Dimension Therapeutics said today it has terminated earlier plans to be acquired by Regenxbio for $85 million after accepting a sweeter, approximately $151 million acquisition offer from Ultragenyx Pharmaceutical—ending the prospect of a bidding war for the gene therapy developer.
Ultragenyx’s offer amounts to $6 per share cash, 50 cents (approximately 9%) above its initial roughly $138 million offer for Dimension disclosed on September 18.
Dimension said its board agreed to halt its planned merger with Regenxbio late yesterday—and withdraw its earlier recommendation that shareholders approve the deal—after concluding that Ultragenyx’ offer was a “superior proposal.”
“We look forward to completing this transaction as quickly as possible for the benefit of both Dimension's and Ultragenyx's stockholders,” Ultragenyx said in a statement.
Two weeks ago on September 19, Dimension signaled it was leaning toward that course of action when its board announced that Ultragenyx’s offer “could reasonably be expected to lead to a ‘Superior Proposal.’ “
Regenxbio refused to increase its offer and waived its option to match or exceed the Ultragenyx offer by negotiating an amendment of its earlier merger proposal. Instead, Regenxbio said, it will receive the $2.85 million termination fee called for under their acquisition agreement, announced on August 25. Ultragenyx has agreed to pay the termination fee to Regenxbio, Dimension said, adding that it is required to repay that money to Ultragenyx under certain unspecified circumstances.
“While the strategic rationale for a combination with Dimension is compelling, we believe our offer represented fair value and prudently enabled both companies’ shareholders to participate in the upside of the combined company,” stated Kenneth T. Mills, Regenxbio’s president and CEO. “We take a disciplined approach to business development and will continue prioritizing the advancement of our proprietary NAV® Technology Platform and our exciting, potentially life-changing gene therapy lead product candidates for retinal, metabolic, and neurodegenerative diseases.”
Assumption of NAV License
Once the deal is completed, Ultragenyx will assume Dimension’s license from Regenxbio for novel adeno-associated virus (AAV), or NAV, technology in seven inherited metabolic disease fields, including ornithine transcarbamylase (OTC) deficiency, glycogen storage disease type a1a (GSDa1a), and hemophilia A.
According to Regenxbio, Dimension has one remaining limited option to an exclusive commercial license for a disease indication that is available for licensing—which would exclude products under development by Regenxbio or its NAV Technology licensees.

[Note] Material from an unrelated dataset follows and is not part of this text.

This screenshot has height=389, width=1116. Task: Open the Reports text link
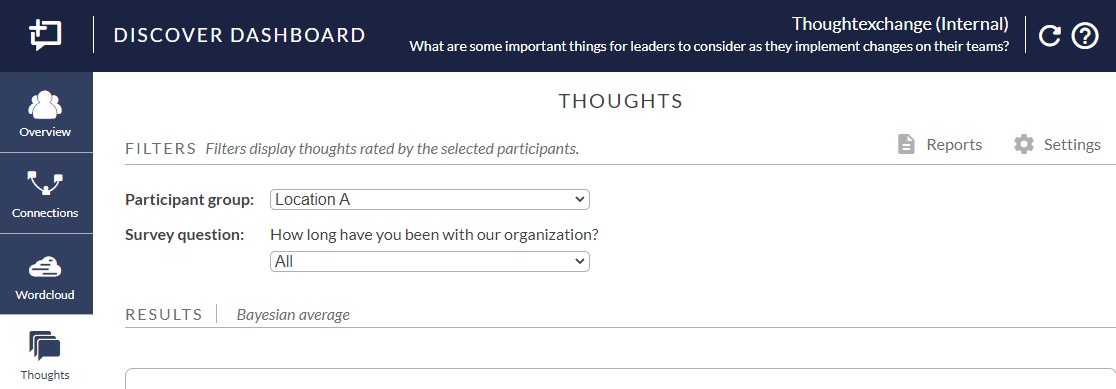click(954, 145)
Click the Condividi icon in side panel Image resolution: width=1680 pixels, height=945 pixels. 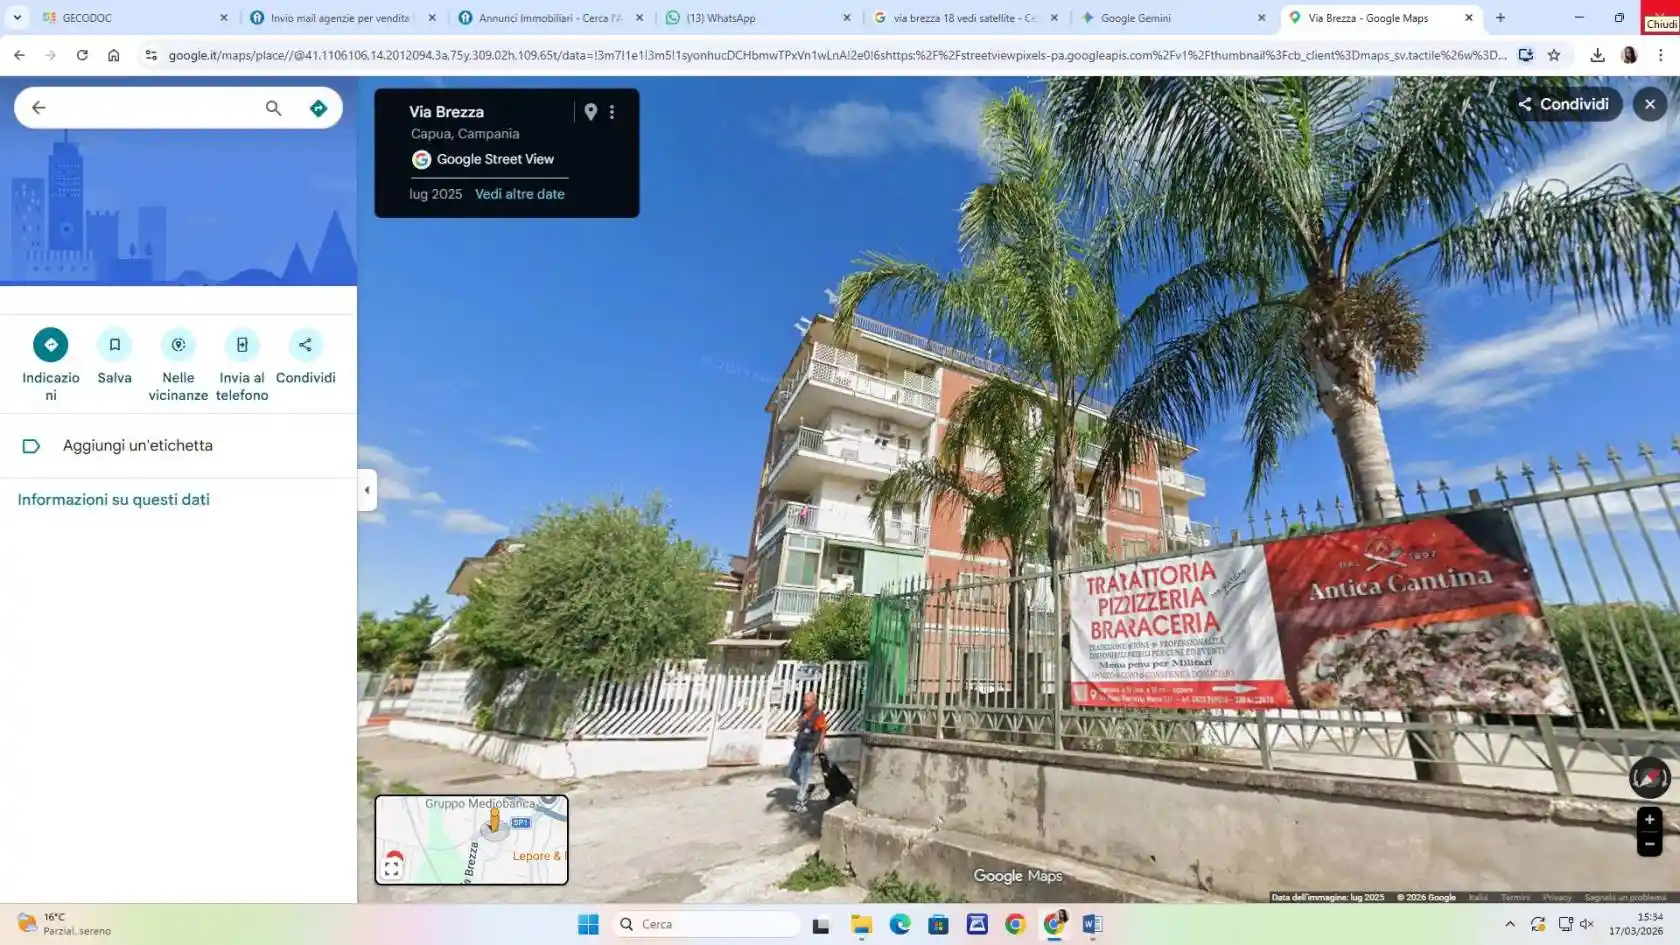(x=305, y=345)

Ultragenyx’s acquisition of Dimension will expand the buyer’s pipeline to include Dimension’s DTX301 and DTX401 candidates. DTX301 is a gene therapy candidate for OTC deficiency that uses Regenxbio’s novel AAV (NAV) AAV8 vector to deliver a copy of the OTC gene to liver cells. DTX301 is being studied in a Phase I/II clinical trial following FDA approval of its Investigational New Drug (IND) application last year.
DTX401 is a gene therapy candidate for GSDIa, in which an NAV AAV8 vector is used for delivering a copy of the glucose-6-phosphatase (G6Pase) gene to liver cells. An IND application is expected to be filed for DTX401 in early 2018, Regenxbio and Dimension have said.
Both DTX401 and DTX301 have been designated as orphan drugs in the U.S. and Europe—and both have been developed under exclusive licenses previously granted to Dimension by Regenxbio.
“We believe that Ultragenyx's scientific, clinical, regulatory, and commercial skills will help Dimension's talented team accelerate the process of bringing important new therapies to market for patients with rare genetic diseases,” Ultragenyx added.
NAV includes novel AAV vectors such as rAAV7, rAAV8, rAAV9, and rAAVrh10. According to Dimension, NAV provides further advantages over traditional AAV vectors, including greater efficiency for delivering genes in vivo, faster onset of gene expression, high tissue selectivity, and high-titer manufacture.
The technology was discovered in the lab of Regenxbio’s scientific founder James M. Wilson, M.D., Ph.D., director of the gene therapy program at the University of Pennsylvania. Dr. Wilson also chairs Dimension’s Scientific and Technical Advisory Board, and serves as clinical development editor of Human Gene Therapy, a journal published by GEN publisher Mary Ann Liebert Inc.
“We wish Ultragenyx and Dimension well, and we hope that Ultragenyx will use its considerable experience and resources to advance all of the programs licensed from Regenxbio for the benefit of patients in need,” Mills added. “We look forward to working with Ultragenyx to rapidly progress all of Dimension’s programs as provided for under the terms of our license agreements.”